## Task material
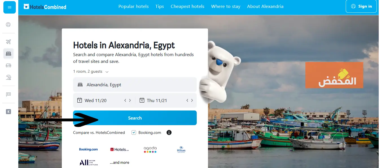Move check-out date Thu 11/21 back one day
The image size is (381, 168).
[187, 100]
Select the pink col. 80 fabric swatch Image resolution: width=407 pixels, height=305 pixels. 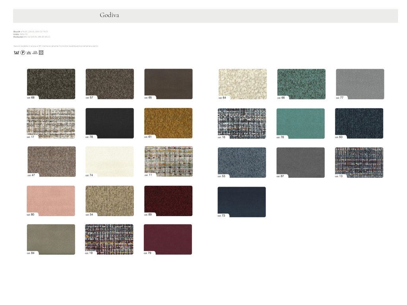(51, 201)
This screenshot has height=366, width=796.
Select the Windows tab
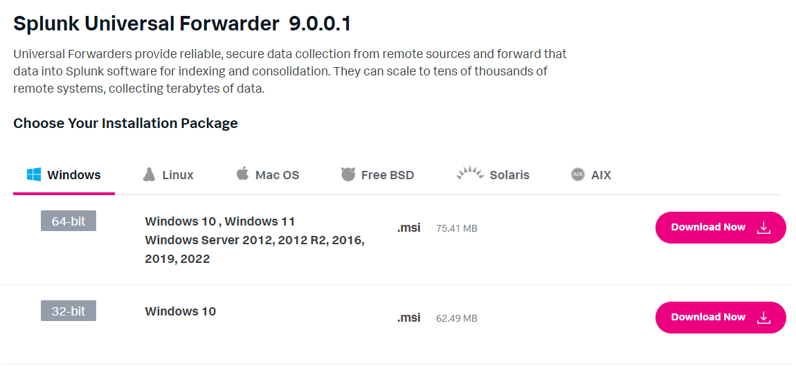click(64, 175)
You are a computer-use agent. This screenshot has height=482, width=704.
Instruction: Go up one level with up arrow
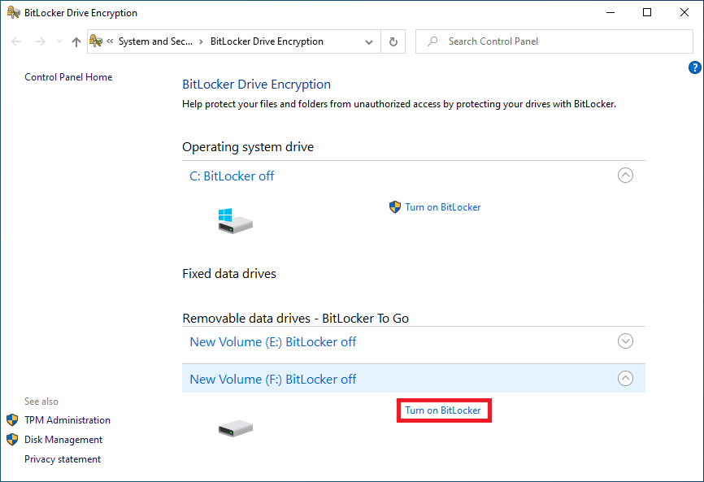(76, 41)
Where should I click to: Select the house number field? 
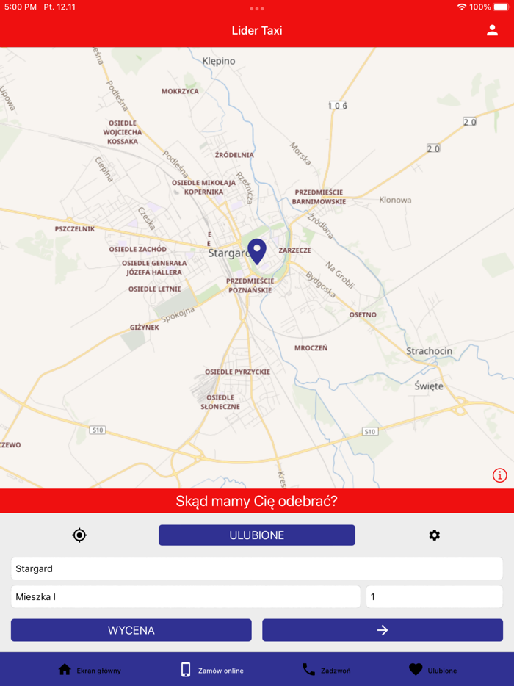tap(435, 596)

## What you need to do
Copy out every line from the records that has the word "This".

## Answer below
This screenshot has height=366, width=796.
You are a computer-use agent. This screenshot has height=482, width=704.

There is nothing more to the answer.